What "Orwellian" really means - Noah Tavlin, 5:31, TED Ed |
"Orwellian" is an adjective describing a situation, idea, or societal condition that George Orwell identified as being destructive to the welfare of a free and open society. It denotes an attitude and a brutal policy of control by propaganda, surveillance, misinformation, denial of truth, and manipulation of the past, including the "unperson"—a person whose past existence is expunged from the public record and memory, practised by modern repressive governments. Often, this includes the circumstances depicted in his novels, particularly Nineteen Eighty-Four but political double-speak is criticized throughout his work, such as in Politics and the English Language.
Nineteen Eighty-Four uses themes from life in the Soviet Union and wartime life in Great Britain as sources for many of its motifs.
Orwell's ideas about personal freedom and state authority developed when he was a British colonial administrator in Burma. He was fascinated by the effect of colonialism on the individual, requiring acceptance of the idea that the colonialist exists only for the good of the colonised.
There has also been a great deal of discourse on the possibility that Orwell galvanised his ideas of oppression during his experience, and his subsequent writings in the English press, in Spain.
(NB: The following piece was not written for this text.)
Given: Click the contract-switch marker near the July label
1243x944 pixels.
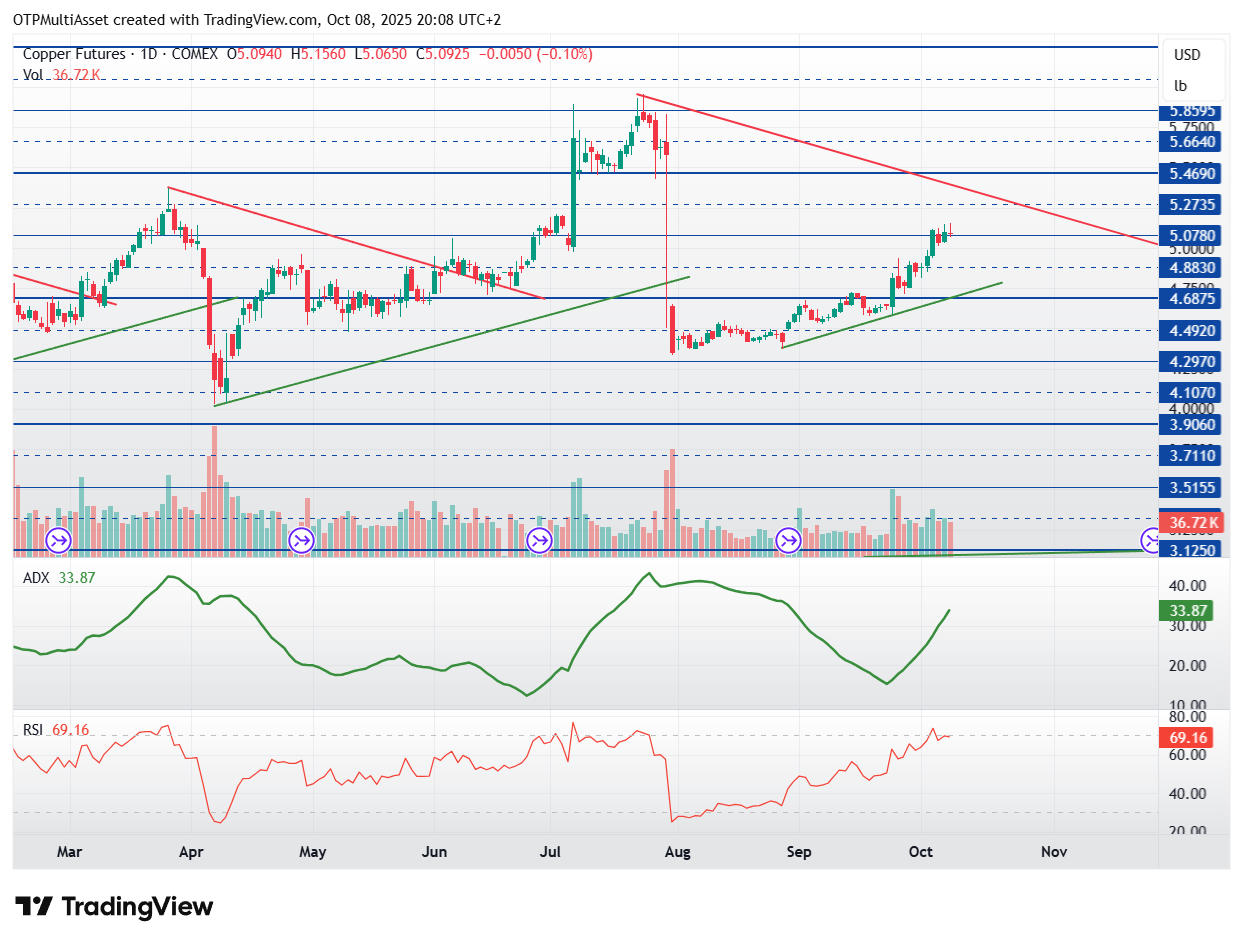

Orwell was a member of the Catalan Workers' Party of Marxist Unification (POUM) militia and suffered suppression and escaped arrest by the Comintern faction working within the Second Spanish Republic. Following his escape he made a strong case for defending the Spanish revolution from the Communists there, and the misinformation in the press at home. During this period he formed strong ideas about the reportage of events, and their context in his own ideas of imperialism and democracy.